Health Beat: The Downsides of Virtual Medicine

While the focus of the commentary was on commercial providers of messaging services, there’s a whole other practice of patient-centered care supplemented by technology that is going on in integrated and progressive non-integrated care systems. This was the feature of the Los Angeles Times article, which highlighted a colleague of mine, Christine Calderone, MD, from Kaiser Permanente’s Whittier Medical Office.

On the topic of low-income populations, it’s interesting that the 58 percent figure that is cited for having computers in these households is called low, was actually a very high figure in 2000, when organizations like Group Health Cooperative and Palo Alto Medical Foundation began offering these services. From my perspective, 58 percent is very compelling. I’d disagree with the statement that “those most likely to benefit from the web-doc movement are the young, affluent folks who are already plugged in.” Our experience has shown that there are many non-affluent, non-young folks are plugged in, and receiving great benefit. We shouldn’t assume or build a system around the idea that they will not, and our experience going to practices demonstrates that we don’t have to.

Another issue worth pointing out is the question about whether online visits drive up volume. The excellent study at Kaiser Permanente Northwest answers this question well. They do not. In fact, they are associated with both a drop in face to face visit volume and a reduction in trend for phone calls, meaning that the demand for care that is currently unreimbursed in both fee for service and integrated systems is less.

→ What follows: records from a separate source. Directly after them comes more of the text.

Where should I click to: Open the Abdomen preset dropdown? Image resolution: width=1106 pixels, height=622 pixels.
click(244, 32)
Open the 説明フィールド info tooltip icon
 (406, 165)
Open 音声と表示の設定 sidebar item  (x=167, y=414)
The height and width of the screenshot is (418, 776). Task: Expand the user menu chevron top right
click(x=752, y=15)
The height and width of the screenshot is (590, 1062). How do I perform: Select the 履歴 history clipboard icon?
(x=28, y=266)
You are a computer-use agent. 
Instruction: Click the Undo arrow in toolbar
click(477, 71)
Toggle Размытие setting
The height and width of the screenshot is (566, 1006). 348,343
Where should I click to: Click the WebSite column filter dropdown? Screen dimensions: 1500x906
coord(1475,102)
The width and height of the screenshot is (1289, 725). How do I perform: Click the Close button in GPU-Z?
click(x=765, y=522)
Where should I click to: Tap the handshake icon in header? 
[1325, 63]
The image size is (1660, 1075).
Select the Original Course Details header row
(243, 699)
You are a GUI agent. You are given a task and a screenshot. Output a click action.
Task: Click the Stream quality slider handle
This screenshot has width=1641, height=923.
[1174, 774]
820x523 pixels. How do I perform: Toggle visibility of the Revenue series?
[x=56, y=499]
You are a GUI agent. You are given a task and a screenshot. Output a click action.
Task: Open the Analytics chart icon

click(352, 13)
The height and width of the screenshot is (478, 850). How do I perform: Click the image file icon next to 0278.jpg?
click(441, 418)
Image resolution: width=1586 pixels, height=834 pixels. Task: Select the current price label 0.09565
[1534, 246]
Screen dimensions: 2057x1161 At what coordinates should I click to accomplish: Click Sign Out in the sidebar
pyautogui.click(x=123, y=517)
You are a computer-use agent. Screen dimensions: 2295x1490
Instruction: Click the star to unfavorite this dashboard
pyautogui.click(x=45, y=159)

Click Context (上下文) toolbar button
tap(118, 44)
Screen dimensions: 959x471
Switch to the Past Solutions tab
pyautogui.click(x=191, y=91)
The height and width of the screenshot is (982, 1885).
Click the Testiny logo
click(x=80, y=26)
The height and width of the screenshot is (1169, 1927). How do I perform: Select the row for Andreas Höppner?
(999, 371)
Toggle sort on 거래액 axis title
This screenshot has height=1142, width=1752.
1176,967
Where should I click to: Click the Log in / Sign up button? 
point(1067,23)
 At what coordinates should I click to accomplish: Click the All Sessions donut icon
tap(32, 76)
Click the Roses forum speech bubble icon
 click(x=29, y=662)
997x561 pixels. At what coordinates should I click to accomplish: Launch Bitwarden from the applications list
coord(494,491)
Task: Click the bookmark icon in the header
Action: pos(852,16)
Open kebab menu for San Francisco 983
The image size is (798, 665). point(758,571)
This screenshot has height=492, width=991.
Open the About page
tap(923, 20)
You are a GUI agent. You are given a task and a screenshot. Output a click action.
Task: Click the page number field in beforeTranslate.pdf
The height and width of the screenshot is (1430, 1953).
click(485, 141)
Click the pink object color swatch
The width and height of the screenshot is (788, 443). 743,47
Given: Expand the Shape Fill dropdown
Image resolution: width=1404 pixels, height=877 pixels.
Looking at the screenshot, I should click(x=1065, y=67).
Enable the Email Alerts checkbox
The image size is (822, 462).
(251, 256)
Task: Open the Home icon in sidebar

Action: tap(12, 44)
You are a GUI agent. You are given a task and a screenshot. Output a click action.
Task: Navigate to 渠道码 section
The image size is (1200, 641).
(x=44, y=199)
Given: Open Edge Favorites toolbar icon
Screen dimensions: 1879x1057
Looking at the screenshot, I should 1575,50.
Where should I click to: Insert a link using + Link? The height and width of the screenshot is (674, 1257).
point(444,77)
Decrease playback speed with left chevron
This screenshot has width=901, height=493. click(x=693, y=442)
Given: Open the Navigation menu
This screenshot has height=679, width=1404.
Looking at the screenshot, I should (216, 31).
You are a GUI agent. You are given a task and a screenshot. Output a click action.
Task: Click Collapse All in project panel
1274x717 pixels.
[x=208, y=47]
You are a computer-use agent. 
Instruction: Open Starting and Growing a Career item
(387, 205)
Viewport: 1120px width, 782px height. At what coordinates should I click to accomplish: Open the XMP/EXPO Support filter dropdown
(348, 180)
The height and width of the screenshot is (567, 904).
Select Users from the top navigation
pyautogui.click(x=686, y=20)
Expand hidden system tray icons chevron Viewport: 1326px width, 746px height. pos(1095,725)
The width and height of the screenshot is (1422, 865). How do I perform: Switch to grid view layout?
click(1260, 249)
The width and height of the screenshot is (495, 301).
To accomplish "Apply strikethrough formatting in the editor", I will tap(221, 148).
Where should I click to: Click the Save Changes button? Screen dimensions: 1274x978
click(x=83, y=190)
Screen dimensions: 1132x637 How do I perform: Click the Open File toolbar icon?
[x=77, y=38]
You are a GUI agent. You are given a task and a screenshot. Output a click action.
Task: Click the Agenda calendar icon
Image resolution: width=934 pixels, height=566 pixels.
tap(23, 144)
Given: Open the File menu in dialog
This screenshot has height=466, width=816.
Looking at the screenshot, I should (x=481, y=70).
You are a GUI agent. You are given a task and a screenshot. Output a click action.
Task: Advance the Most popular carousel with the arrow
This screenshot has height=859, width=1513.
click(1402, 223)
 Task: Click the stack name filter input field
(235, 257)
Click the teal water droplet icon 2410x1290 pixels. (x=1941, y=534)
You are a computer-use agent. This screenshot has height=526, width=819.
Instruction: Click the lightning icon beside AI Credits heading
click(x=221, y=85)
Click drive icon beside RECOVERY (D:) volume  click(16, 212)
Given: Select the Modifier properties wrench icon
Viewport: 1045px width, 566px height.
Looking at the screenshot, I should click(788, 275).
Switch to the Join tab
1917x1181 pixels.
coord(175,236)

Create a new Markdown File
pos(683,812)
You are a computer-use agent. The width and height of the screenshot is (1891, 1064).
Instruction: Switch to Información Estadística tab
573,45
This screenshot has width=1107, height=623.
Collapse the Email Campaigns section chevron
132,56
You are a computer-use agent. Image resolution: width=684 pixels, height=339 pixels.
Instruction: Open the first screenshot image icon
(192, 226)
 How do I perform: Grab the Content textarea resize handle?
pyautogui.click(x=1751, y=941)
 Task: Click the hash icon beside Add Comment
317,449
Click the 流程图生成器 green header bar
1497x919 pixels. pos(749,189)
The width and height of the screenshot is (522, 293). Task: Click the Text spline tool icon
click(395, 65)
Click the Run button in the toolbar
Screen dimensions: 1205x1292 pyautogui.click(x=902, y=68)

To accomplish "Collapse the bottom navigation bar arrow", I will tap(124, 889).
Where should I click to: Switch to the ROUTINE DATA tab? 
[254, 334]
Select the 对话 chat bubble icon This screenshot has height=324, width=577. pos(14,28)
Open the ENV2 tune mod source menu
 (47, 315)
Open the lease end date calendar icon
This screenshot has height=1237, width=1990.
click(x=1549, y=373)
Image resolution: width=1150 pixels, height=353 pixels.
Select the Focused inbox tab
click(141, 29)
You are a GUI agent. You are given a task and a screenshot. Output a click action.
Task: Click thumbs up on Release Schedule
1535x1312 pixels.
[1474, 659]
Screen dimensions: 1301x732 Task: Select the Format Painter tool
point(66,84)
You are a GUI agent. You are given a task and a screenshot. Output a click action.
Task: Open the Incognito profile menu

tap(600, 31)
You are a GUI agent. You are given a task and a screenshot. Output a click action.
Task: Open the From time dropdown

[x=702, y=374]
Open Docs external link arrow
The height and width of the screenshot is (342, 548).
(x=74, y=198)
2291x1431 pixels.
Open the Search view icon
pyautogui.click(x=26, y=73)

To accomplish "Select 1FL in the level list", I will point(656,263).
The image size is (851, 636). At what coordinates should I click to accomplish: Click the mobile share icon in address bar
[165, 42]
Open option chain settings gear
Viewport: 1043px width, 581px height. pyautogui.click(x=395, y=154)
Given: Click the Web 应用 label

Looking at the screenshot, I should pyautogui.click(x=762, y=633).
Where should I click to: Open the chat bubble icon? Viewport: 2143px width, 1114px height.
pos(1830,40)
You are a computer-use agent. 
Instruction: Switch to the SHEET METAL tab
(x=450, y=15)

I applaud the careful critique of the trend to involve patients more in their care. At the same time, I keep coming back to the idea that there aren’t very compelling arguments for limiting patients’ access to their care providers or their medical information. I’ve practiced medicine in both worlds, and now around 2 million patients and counting (if you look at Kaiser Permanente and Group Health Cooperative) have received care in both. For me, I can finally be the kind of physician I hoped I could be, and I don’t plan to go back. Does anyone else?